Потом пошел слезливый рассказ про какие-то папины деньги, угнанную по пьяному делу машину, первый контакт с ментами… Отец Василий только качал головой, переглядывался с Санькой да следил, чтобы в разборки не вмешался Андрей Макарович – тот беспрерывно сновал вокруг якубовского отпрыска и явно ждал момента, когда тот ляпнет что-нибудь лишнее и можно будет с легким сердцем сунуть ему в челюсть.
Заслышав шум, в раздевалку нет-нет, да и заглядывала Евгения, но вмешаться пока не решалась. Так что когда Макарыч все-таки ударил, а Роман вцепился в своего бывшего школьного друга, а потом на протяжении последующих двадцати трех лет заклятого врага, все были к этому готовы.
Санька и священник насели на Макарыча, Евгения – на Романа, а Катерина, дождавшись момента, ловко и стремительно выдернула из свалки старшего братишку, и через четверть часа все помаленьку угомонились.
– Не надо было нам коньяк в таких количествах потреблять, – покачал головой отец Василий. – Что ни говори, а дьявольское это зелье!
Но его не слушали. Утирал скупую отцовскую слезу Роман Григорьевич, а Санька яростно и почему-то шепотом убеждал в чем-то своего бывшего шефа.

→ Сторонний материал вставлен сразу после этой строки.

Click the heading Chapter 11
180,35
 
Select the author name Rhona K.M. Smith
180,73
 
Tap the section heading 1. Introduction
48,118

– Ладно, Роман, не обижайся на меня, – с виноватым видом похлопал местечкового мафиози по плечу бывший рубоповец. – Со мной такое бывает…
– Я не обижаюсь, – всхлипнул Роман. – Просто я уже ничего не понимаю!

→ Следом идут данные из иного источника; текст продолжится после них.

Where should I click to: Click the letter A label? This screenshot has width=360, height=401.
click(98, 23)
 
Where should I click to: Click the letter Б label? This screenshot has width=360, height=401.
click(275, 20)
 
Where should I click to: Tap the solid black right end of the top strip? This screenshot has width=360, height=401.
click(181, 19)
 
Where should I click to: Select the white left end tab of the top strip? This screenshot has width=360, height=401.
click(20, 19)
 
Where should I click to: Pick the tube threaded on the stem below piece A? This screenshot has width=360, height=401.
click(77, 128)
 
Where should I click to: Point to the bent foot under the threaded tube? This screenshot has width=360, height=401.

– Я, честно сказать, тоже, – вздохнул Макарыч. – Пошли еще по одной примем…
– Подождите, Андрей Макарович, – остановил крестного отца Санька. – Я думаю, Шнобеля надо колоть.
Макарыч тяжело, с явным напрягом задумался, но коньячные пары уже не были столь сильны, и он смог додумать эту мысль до логического конца.

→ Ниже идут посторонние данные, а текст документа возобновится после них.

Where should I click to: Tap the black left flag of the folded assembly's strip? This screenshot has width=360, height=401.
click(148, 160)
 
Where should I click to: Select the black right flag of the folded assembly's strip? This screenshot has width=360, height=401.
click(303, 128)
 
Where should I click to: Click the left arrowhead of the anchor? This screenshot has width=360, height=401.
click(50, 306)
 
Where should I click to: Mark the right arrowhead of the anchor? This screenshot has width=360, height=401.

– Согласен, – кивнул он. – Прям сейчас поедем?
– Нет, – покачал головой отец Василий. – Такие дела с пьяных глаз не делаются. Да и где его искать?
– Я знаю, где, – самоуверенно заявил Макарыч. – А насчет пьяных глаз ты прав. Санька! Сколько там времени?
– Двадцать тридцать, – глянул на свои дешевые электронные часы лейтенант.
– Значит, так, – рубанул воздух ладонью майор милиции. – Ссоры отложить, семейные сопли в сторону. В три пятнадцать подъем. Всем выспаться и быть к этому времени трезвыми, как стеклышко! Приказ ясен?
Священник посмотрел на мужиков и понял, что это возможно: к трем они все должны были проспаться.
– Принимается, – кивнул он, поднял со скамейки пропыленную за несколько последних дней рясу и, как был, в простыне, вышел в бар. – Олюшка-а! Бери Мишаньку, и пошли спать, мне завтра рано вставать…
– Мишанька давно спит и нам с тобою того же желает, – улыбнулась попадья.
* * *
Отец Василий на жизнь не жаловался, но, когда супруга привела его в давно подготовленную гостевую комнату, покачал головой: такой кровати, которая здесь полагалась гостям, у него и для себя-то не было. Он отдал рясу, подрясник и все прочее Ольге, поцеловал сына в пухлую, пахнущую молоком щечку и, скинув влажную банную простыню, забрался под одеяло. Это было здорово.